[RECORD EXCERPTS — start]

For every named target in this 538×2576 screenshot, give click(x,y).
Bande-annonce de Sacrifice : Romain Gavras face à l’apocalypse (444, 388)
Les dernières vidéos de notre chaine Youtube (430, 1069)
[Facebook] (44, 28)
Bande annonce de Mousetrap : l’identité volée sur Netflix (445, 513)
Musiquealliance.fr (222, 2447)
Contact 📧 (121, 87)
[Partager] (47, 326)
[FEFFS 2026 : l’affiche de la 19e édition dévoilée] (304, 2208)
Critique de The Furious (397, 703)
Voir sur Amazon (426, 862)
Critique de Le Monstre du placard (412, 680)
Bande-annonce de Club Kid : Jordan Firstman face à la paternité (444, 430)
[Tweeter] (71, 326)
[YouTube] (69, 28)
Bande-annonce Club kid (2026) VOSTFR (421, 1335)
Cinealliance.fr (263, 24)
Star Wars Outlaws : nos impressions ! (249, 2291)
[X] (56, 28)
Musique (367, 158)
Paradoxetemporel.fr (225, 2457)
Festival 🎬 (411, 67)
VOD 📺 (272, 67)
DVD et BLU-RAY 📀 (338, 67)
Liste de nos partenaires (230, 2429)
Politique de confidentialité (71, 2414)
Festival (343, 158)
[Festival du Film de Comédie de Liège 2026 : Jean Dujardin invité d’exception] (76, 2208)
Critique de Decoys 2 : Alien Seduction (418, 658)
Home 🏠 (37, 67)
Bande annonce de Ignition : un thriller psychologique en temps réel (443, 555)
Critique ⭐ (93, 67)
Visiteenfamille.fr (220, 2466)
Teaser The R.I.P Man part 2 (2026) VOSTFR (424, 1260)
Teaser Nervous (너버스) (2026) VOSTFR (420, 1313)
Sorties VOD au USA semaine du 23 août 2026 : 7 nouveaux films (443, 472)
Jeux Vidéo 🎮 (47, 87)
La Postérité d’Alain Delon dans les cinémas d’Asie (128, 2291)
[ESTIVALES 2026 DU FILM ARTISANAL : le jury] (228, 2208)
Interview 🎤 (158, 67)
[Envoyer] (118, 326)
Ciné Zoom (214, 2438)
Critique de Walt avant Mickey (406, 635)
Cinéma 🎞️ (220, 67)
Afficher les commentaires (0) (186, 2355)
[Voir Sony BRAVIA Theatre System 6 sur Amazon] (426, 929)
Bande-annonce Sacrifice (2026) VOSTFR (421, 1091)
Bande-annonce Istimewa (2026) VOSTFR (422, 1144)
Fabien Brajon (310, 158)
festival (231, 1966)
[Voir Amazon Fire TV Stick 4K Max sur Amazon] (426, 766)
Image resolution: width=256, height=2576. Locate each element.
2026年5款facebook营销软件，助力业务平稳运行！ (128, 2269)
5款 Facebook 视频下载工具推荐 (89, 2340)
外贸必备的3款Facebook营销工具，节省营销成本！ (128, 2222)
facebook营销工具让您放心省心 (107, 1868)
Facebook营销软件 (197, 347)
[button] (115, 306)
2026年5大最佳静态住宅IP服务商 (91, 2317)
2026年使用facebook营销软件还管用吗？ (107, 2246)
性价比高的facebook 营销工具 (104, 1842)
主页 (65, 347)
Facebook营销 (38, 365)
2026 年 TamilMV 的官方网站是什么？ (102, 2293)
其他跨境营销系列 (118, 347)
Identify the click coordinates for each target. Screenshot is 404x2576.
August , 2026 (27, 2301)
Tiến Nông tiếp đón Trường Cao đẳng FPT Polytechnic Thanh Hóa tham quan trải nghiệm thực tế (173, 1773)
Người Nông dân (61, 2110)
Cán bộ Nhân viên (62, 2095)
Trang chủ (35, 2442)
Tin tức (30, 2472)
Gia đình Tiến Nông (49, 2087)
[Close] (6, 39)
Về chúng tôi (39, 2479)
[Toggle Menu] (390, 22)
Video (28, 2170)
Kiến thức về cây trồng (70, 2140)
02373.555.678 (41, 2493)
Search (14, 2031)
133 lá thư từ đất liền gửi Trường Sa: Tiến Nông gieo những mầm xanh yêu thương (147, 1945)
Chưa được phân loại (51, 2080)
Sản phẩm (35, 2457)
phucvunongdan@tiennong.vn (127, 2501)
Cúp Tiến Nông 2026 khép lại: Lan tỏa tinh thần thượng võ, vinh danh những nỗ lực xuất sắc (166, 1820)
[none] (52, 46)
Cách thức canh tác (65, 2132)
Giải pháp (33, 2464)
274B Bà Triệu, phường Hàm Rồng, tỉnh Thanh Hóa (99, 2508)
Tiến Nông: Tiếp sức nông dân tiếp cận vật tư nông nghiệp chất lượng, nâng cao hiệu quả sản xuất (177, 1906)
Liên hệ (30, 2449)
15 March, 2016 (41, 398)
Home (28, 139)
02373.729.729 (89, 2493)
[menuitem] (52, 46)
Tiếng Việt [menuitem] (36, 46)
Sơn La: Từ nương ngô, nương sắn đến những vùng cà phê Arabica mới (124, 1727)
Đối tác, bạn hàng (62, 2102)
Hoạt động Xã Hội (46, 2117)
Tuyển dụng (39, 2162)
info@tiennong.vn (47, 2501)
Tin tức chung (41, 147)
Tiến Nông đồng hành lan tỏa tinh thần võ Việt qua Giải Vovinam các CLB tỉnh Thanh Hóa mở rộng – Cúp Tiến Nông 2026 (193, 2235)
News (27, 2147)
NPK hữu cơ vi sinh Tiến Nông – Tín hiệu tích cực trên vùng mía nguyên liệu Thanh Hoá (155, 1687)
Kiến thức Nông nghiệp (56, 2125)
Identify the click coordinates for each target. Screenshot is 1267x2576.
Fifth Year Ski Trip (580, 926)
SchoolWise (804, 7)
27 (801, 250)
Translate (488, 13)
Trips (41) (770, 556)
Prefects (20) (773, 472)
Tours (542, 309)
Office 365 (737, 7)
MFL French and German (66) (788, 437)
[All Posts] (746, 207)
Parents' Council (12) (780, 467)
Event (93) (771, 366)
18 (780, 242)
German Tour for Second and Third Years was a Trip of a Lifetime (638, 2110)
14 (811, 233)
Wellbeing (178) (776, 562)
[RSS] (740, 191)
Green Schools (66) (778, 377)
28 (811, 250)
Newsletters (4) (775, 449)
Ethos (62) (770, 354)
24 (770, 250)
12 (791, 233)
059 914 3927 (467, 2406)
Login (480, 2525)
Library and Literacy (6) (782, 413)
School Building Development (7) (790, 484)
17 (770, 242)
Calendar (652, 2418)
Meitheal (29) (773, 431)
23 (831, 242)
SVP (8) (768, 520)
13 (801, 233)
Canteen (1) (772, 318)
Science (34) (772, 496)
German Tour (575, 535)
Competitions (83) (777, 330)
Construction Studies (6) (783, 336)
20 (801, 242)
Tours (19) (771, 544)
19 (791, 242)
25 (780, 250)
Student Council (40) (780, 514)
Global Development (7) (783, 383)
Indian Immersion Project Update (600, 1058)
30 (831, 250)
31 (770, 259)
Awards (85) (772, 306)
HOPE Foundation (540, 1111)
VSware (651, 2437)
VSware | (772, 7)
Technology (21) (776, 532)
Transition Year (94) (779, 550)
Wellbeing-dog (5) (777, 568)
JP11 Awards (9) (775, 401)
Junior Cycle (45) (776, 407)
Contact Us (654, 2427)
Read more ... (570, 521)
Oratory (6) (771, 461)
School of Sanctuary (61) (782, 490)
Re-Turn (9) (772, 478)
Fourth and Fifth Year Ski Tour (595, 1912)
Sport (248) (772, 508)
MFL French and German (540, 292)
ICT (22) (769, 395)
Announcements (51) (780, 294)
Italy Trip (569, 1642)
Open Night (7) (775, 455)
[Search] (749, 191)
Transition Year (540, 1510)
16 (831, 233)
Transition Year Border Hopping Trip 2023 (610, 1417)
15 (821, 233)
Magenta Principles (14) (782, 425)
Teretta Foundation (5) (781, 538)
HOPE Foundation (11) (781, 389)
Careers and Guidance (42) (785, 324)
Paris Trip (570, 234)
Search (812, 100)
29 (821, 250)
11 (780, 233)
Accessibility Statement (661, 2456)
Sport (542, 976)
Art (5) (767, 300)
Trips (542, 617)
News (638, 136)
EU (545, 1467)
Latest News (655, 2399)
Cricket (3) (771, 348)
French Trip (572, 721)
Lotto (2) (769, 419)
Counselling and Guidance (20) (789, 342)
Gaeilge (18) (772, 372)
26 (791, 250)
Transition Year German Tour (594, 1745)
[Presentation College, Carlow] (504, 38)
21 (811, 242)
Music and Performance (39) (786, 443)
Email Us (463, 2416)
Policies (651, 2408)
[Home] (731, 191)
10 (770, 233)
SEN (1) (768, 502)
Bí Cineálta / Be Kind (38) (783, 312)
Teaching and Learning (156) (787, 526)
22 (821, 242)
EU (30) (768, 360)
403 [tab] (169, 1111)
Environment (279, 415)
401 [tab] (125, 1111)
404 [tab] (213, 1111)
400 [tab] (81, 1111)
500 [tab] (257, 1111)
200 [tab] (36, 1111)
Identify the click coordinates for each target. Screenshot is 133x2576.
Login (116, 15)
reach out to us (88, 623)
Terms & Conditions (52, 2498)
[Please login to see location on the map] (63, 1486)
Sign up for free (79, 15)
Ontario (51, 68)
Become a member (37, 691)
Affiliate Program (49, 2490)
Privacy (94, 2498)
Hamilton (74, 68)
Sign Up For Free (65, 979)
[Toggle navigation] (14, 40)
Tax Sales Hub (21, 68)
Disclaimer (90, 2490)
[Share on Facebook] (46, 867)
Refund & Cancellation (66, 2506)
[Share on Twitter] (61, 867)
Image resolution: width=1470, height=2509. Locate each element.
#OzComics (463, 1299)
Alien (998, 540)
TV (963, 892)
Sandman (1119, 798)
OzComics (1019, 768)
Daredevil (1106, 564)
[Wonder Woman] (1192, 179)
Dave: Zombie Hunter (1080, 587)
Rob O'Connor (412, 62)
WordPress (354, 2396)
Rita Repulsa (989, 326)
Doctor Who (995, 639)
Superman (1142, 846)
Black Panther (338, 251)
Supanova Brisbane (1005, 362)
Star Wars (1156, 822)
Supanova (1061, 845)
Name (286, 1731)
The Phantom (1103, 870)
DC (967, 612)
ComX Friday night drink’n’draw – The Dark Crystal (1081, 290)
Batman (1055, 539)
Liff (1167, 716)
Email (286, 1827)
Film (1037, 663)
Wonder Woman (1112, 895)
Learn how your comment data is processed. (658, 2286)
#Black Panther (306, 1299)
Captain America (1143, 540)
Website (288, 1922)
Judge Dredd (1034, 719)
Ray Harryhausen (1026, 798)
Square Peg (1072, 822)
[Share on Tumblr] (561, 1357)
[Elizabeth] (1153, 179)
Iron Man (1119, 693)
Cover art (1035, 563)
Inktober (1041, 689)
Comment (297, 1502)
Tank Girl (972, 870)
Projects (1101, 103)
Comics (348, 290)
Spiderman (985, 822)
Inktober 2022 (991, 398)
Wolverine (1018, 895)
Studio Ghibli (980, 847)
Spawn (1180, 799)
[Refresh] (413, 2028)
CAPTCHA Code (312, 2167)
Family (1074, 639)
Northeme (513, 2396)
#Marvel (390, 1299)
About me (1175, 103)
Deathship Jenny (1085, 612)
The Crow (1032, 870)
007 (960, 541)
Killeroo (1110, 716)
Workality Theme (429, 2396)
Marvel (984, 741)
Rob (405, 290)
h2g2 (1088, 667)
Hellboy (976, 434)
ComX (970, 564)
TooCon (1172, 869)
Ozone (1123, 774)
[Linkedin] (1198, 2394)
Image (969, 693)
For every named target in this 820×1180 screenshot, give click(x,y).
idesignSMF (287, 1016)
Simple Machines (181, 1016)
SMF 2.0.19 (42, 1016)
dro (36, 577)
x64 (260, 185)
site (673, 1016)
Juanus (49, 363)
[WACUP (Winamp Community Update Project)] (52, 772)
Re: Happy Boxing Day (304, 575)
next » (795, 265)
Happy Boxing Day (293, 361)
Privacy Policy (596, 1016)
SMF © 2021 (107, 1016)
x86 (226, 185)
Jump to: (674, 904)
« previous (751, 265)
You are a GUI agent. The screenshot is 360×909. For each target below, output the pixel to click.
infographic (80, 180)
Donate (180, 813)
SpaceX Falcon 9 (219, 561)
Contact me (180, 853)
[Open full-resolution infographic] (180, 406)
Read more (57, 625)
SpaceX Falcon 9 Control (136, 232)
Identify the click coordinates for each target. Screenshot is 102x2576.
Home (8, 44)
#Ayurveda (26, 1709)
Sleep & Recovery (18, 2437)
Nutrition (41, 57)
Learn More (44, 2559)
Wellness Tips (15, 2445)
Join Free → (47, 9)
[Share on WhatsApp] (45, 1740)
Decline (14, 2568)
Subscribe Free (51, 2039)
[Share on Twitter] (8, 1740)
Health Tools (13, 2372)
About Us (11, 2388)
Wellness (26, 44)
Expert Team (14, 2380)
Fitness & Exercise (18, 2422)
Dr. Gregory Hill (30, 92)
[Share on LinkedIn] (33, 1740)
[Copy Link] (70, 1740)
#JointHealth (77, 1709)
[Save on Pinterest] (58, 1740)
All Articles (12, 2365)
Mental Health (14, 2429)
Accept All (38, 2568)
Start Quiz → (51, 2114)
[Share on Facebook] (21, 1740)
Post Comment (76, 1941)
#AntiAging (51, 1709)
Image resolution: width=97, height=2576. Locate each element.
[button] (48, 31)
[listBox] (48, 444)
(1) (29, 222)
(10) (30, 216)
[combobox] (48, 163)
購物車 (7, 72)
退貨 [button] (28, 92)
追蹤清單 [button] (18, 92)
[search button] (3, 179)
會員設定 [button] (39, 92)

[RECORD EXCERPTS — finish]

TASK DIRECTIONS - Could you set down, word for word, only the lines above from the line with "EU (30) (768, 360)" to the line with "[Share on Facebook] (46, 867)", including both?

REPLY TO THE TASK -
EU (30) (768, 360)
403 [tab] (169, 1111)
Environment (279, 415)
401 [tab] (125, 1111)
404 [tab] (213, 1111)
400 [tab] (81, 1111)
500 [tab] (257, 1111)
200 [tab] (36, 1111)
Identify the click coordinates for each target. Screenshot is 133x2576.
Login (116, 15)
reach out to us (88, 623)
Terms & Conditions (52, 2498)
[Please login to see location on the map] (63, 1486)
Sign up for free (79, 15)
Ontario (51, 68)
Become a member (37, 691)
Affiliate Program (49, 2490)
Privacy (94, 2498)
Hamilton (74, 68)
Sign Up For Free (65, 979)
[Toggle navigation] (14, 40)
Tax Sales Hub (21, 68)
Disclaimer (90, 2490)
[Share on Facebook] (46, 867)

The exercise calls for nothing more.